Sie sind seit 1967 bei Manor tätig, haben also fast die ganze Geschichte des Unternehmens, seit es diesen Namen trägt, miterlebt. Welches waren die Meilensteine in dieser langen Zeit ? für Sie persönlich und für das Unternehmen Manor?


Ehrlich gesagt sind es so viele Meilensteine, ich kann sie gar nicht alle aufzählen. Aber die bedeutendste Etappe war zweifellos jene, die im Jahre 1989 mit einer neuen strategischen Ausrichtung des Unternehmens begonnen hat. Unmittelbare Auswirkungen waren eine Reorganisation des Unternehmens, eine neue Verteilung der Kompetenzen zwischen Hauptsitz und Warenhäusern sowie eine neue kommerzielle Ausrichtung, um den Bedürfnissen des Verbrauchers und der Marktentwicklung noch besser gerecht zu werden. Diese Entwicklung fand ihren Höhepunkt in der Vereinheitlichung des Unternehmensnamens, d.h. die Umbenennung aller Warenhäuser in Manor.

Eine letzte Frage: Sie sind nicht nur bei Manor stark gefordert, Sie haben auch Einsitz in verschiedenen Verwaltungsräten oder sind Vorstandsmitglied in der Handelskammer beider Basel.
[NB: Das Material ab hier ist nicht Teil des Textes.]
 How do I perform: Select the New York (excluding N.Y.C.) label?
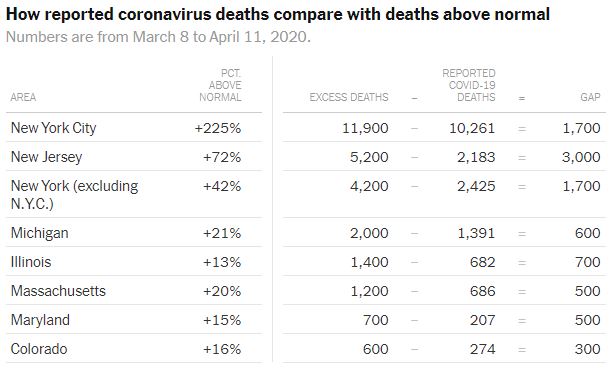(x=75, y=194)
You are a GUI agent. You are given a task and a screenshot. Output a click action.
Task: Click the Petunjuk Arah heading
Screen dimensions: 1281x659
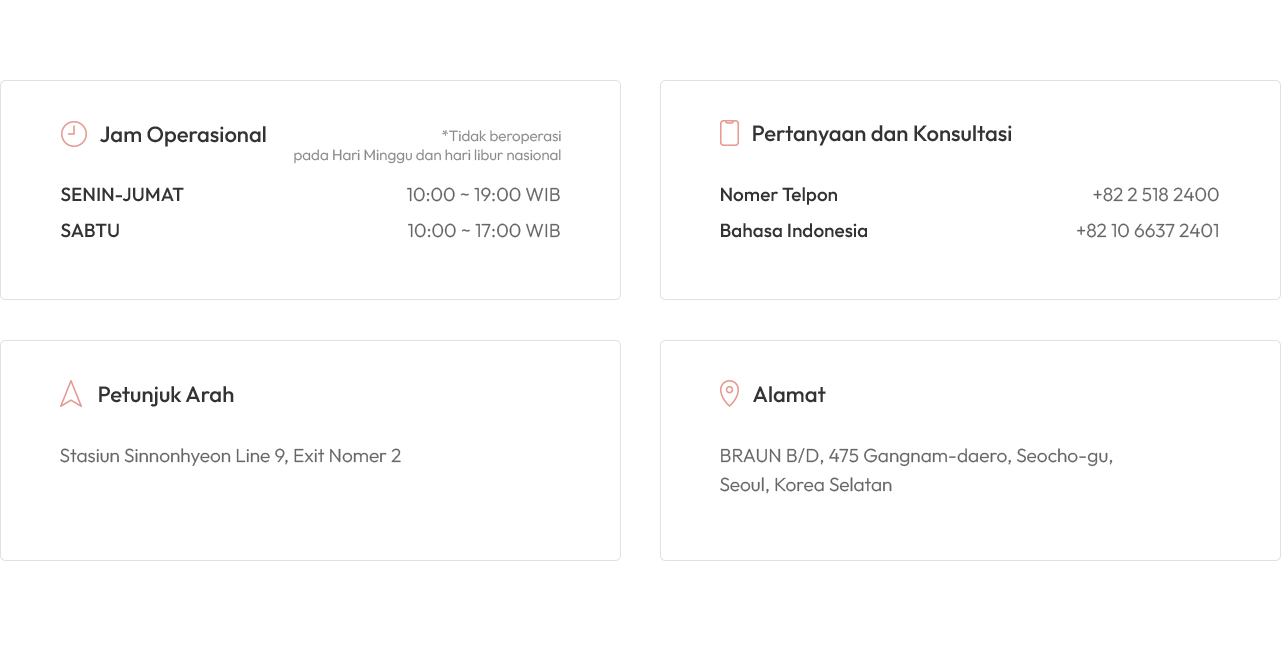[166, 395]
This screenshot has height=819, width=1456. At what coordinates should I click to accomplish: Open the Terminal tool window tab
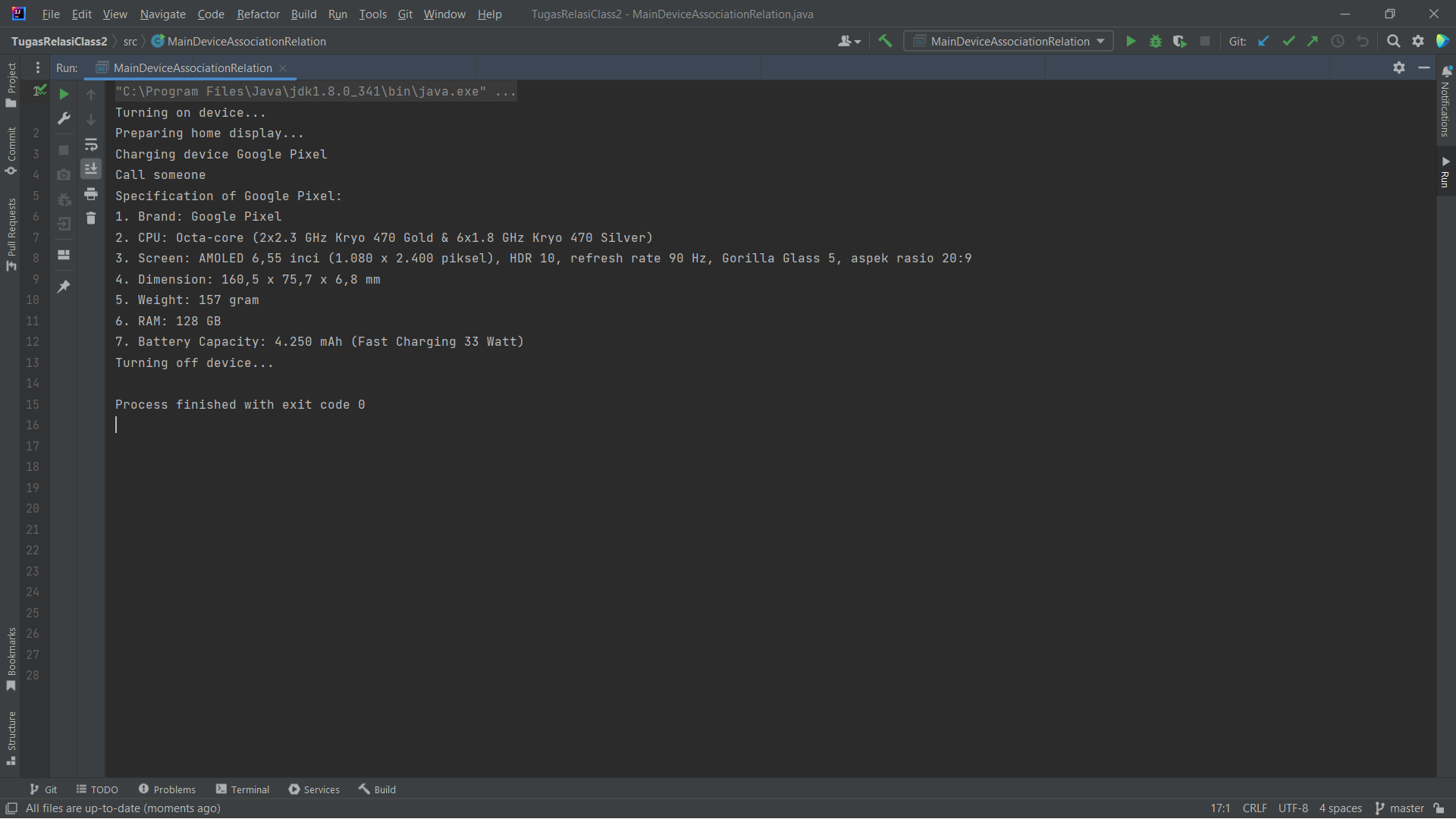(243, 789)
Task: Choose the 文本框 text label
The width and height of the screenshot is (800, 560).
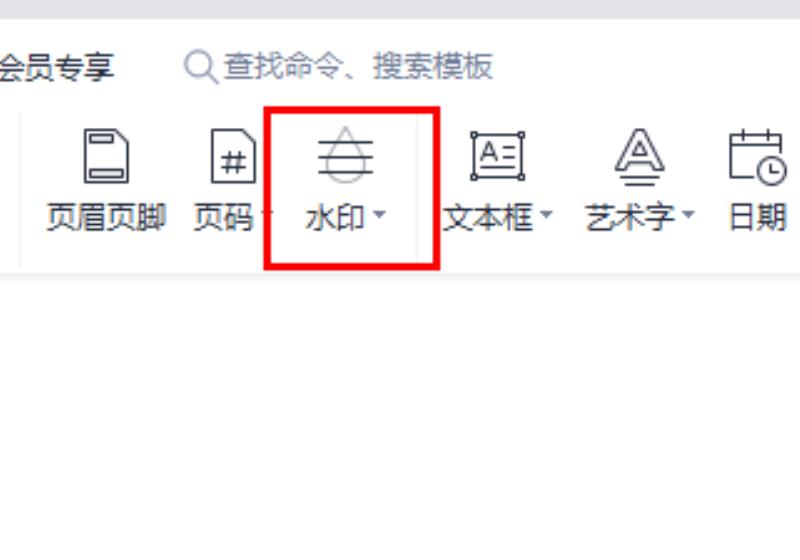Action: 488,217
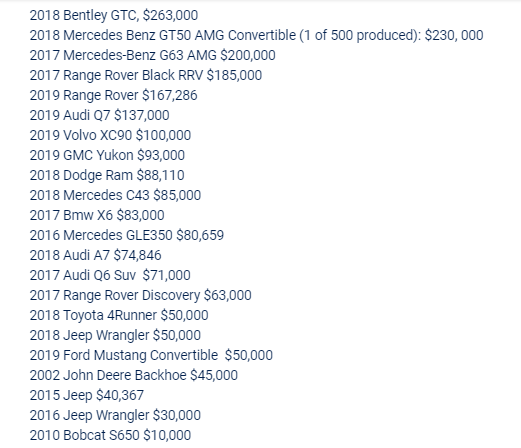Viewport: 521px width, 448px height.
Task: Select the 2016 Mercedes GLE350 entry
Action: click(127, 235)
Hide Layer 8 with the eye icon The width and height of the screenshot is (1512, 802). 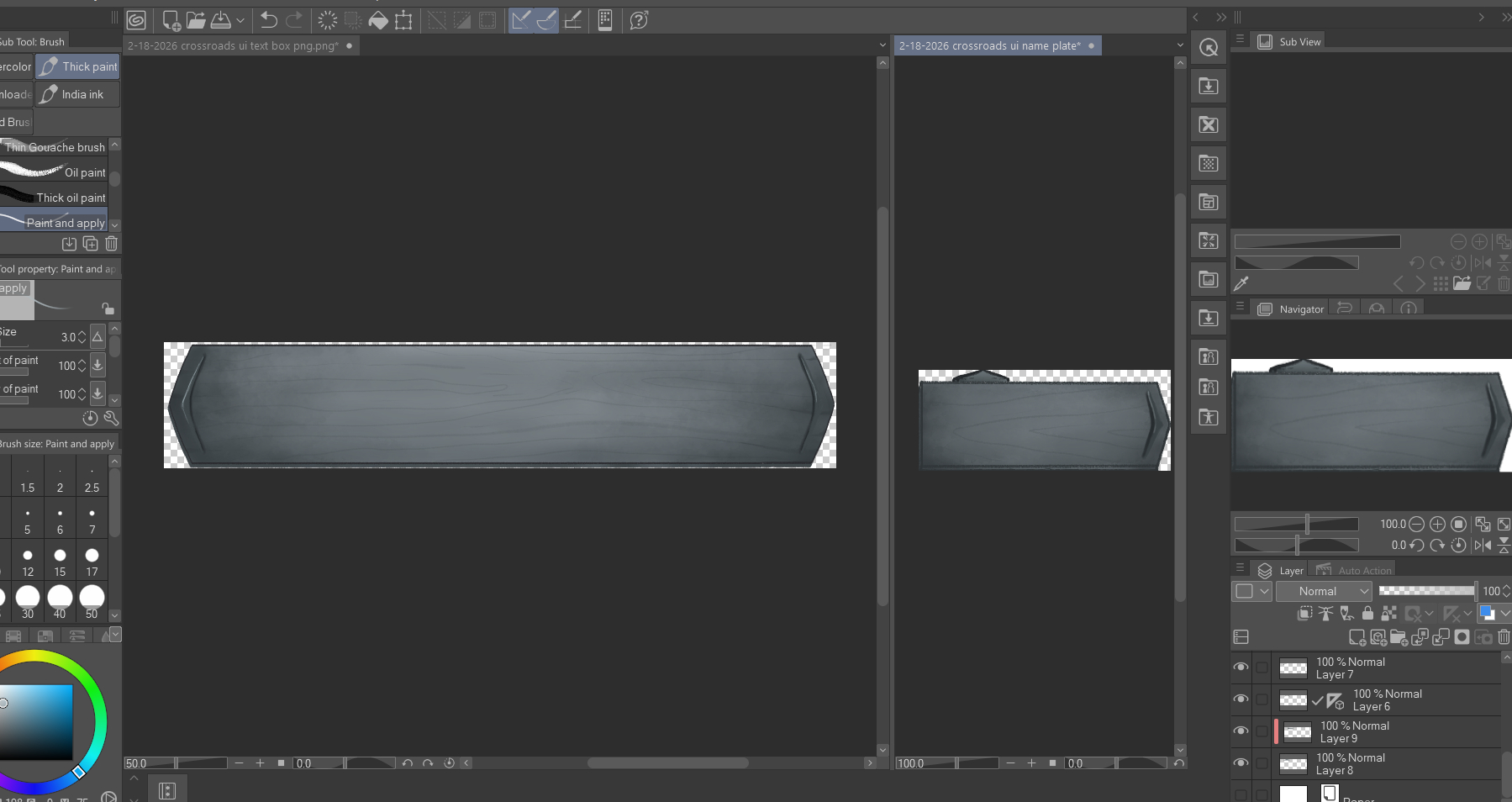click(x=1241, y=763)
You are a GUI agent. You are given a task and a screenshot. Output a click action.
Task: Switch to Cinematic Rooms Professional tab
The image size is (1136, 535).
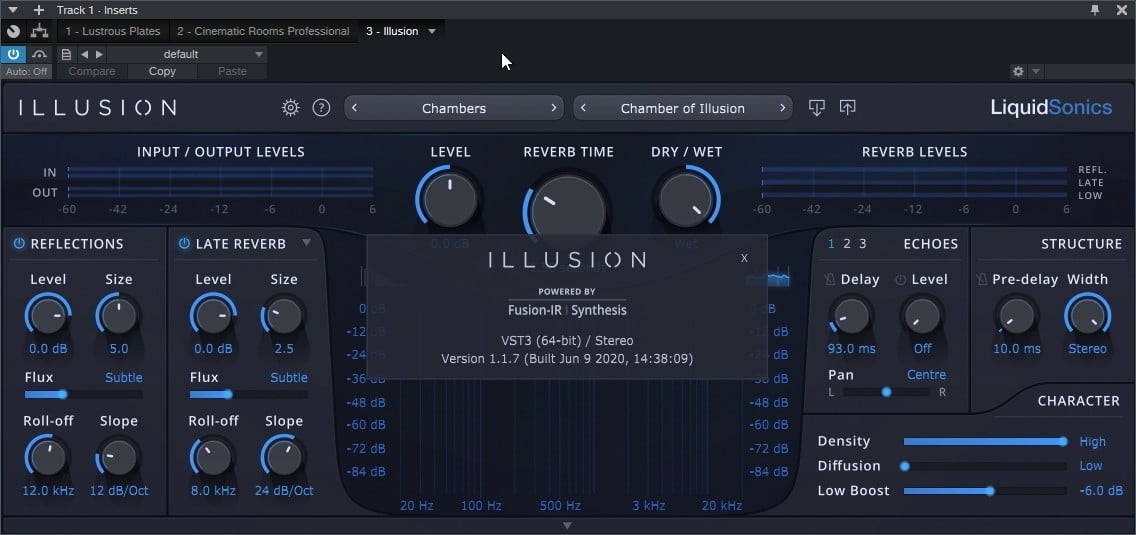(263, 31)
Sie gelten aber auch als ausserordentlich kunstbegeisterter Mensch. Welche Bedeutung hat Kunst für Sie?

Kunst ist sehr wichtig, denn Sie steht für Innovation und Neugier, zeigt Trends und Neuheiten. All diese Einflüsse müssen wir laufend in unser Unternehmen einbringen, damit wir die Bedürfnisse unserer Kundinnen und Kunden nicht nur erkennen, sondern auch vorhersehen können. Und glauben Sie mir, auch Detailhandel ist Kunst.